Would you go through the records below and copy each line with the string "agent"?

**RECORDS TO PROCESS:**
____

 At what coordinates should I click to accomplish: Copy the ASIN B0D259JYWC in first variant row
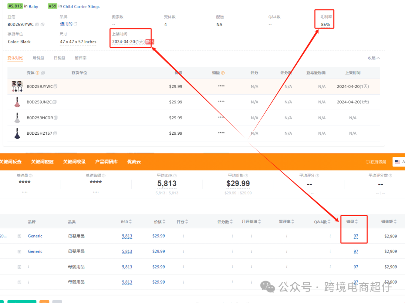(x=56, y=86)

____

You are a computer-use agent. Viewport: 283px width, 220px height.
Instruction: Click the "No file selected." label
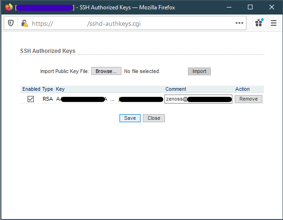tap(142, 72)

____

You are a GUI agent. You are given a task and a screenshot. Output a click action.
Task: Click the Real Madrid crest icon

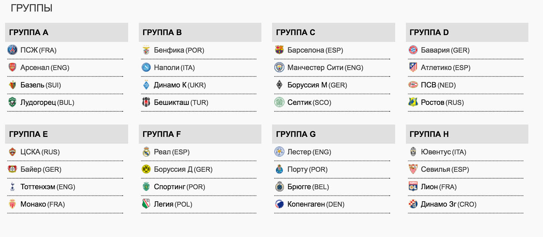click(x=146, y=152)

____

**WRITTEN ANSWER:**
You are a computer-use agent. Viewport: 283px width, 220px height.
You are a GUI agent. You are given a task and a screenshot. Output a click action.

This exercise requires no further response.